# TASK REQUIREMENTS
Take the data below and copy exactly the lines starting at the one with "Historical Images (588, 1999)" and finishing at the one with "Ad Hoc Portals", both included.

=-=-=

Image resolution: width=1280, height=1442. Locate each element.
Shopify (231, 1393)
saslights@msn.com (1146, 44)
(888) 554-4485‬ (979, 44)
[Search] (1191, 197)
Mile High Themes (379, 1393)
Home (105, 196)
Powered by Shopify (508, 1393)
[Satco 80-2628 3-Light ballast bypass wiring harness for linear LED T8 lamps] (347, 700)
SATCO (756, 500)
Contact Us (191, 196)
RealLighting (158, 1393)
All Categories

=-=-=

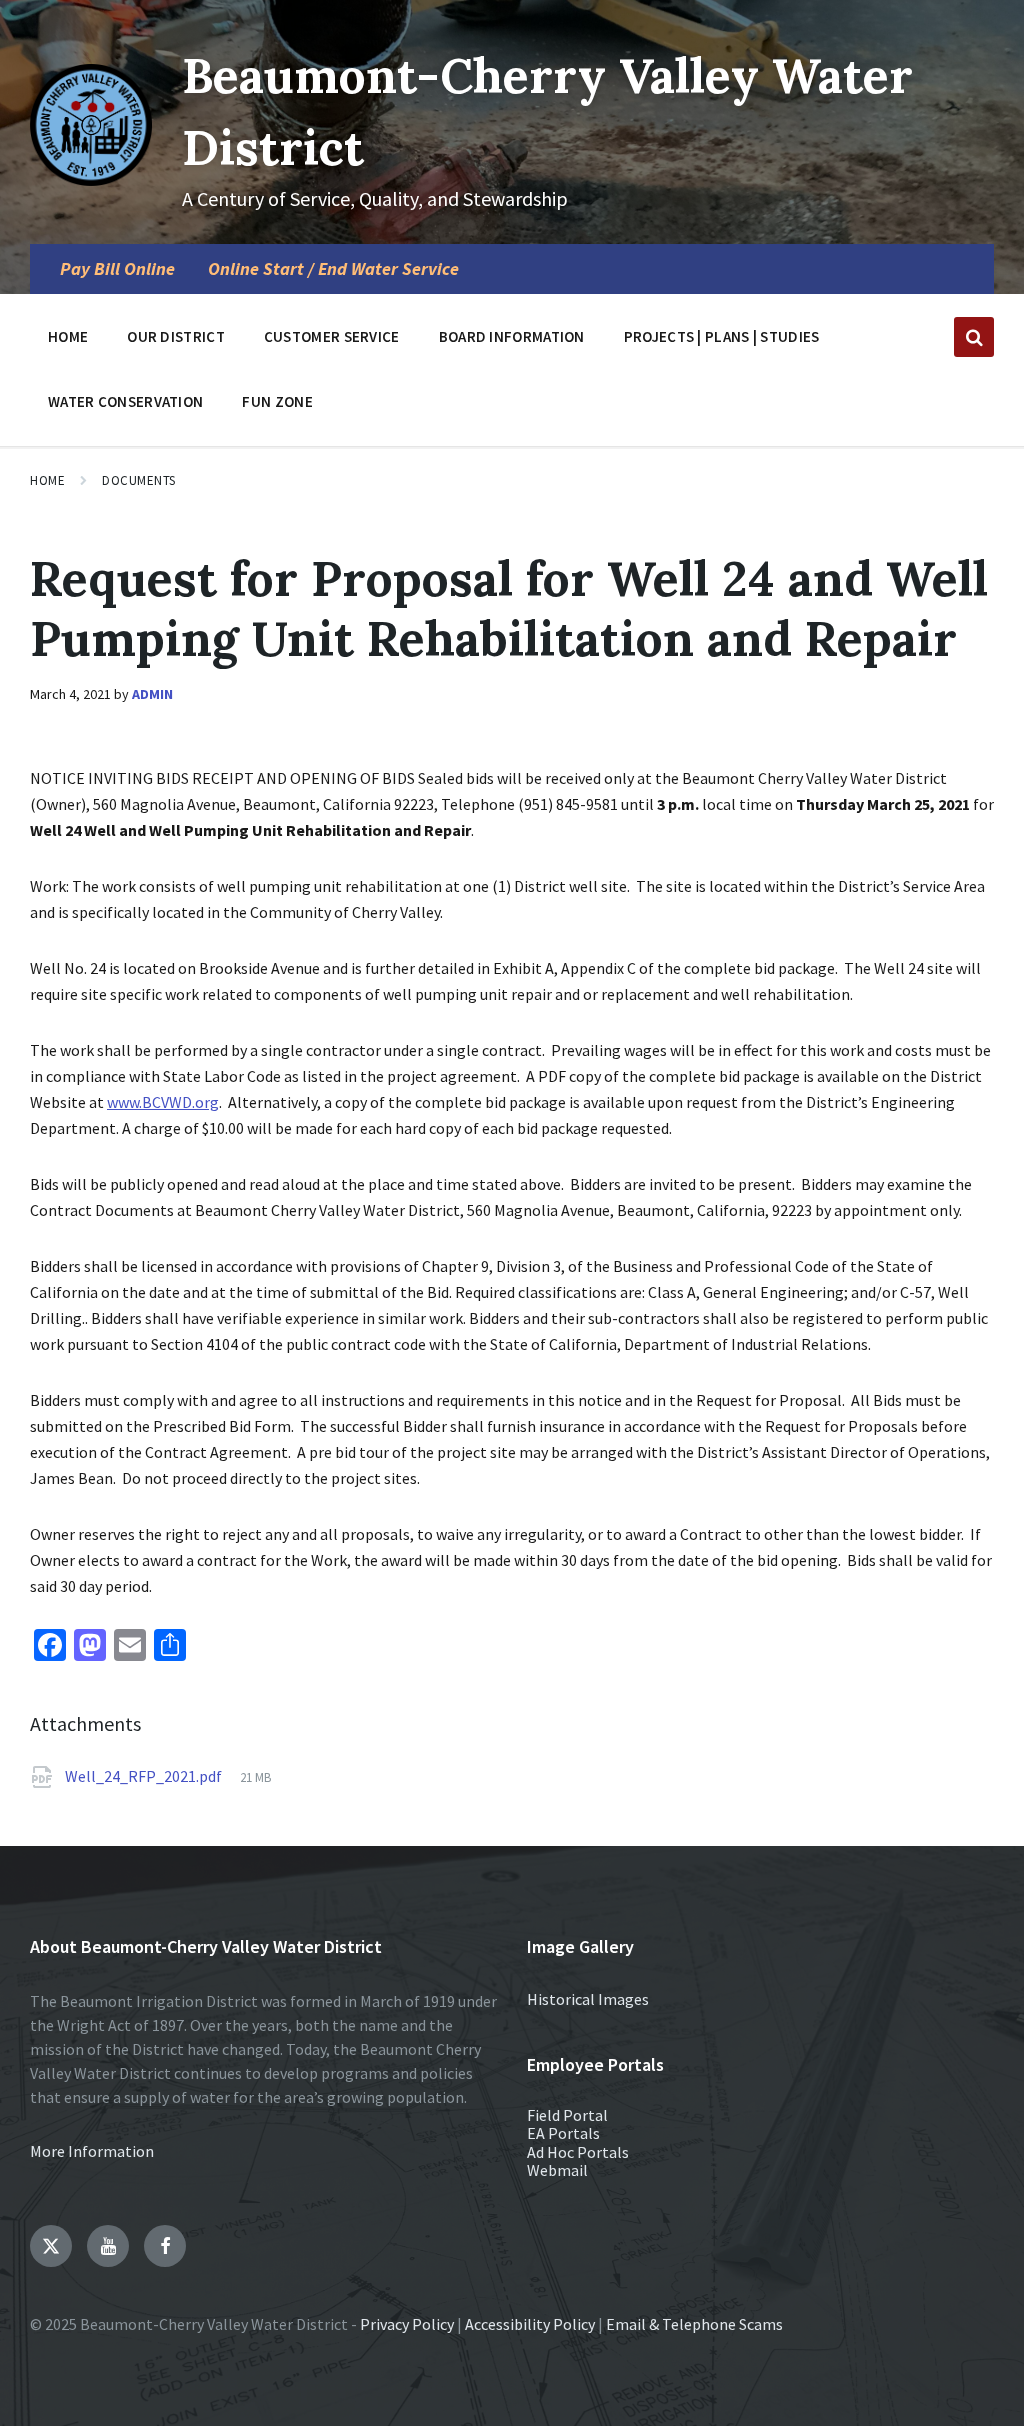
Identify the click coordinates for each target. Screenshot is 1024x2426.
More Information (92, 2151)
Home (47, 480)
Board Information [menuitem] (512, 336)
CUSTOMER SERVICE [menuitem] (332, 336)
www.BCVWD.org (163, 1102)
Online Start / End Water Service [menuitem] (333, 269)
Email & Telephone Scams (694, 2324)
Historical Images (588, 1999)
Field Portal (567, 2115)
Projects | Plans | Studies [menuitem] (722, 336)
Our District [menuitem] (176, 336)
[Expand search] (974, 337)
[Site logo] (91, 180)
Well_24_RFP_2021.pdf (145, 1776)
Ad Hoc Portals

=-=-=

# YOUR SOLUTION
Historical Images (588, 1999)
Field Portal (567, 2115)
Projects | Plans | Studies [menuitem] (722, 336)
Our District [menuitem] (176, 336)
[Expand search] (974, 337)
[Site logo] (91, 180)
Well_24_RFP_2021.pdf (145, 1776)
Ad Hoc Portals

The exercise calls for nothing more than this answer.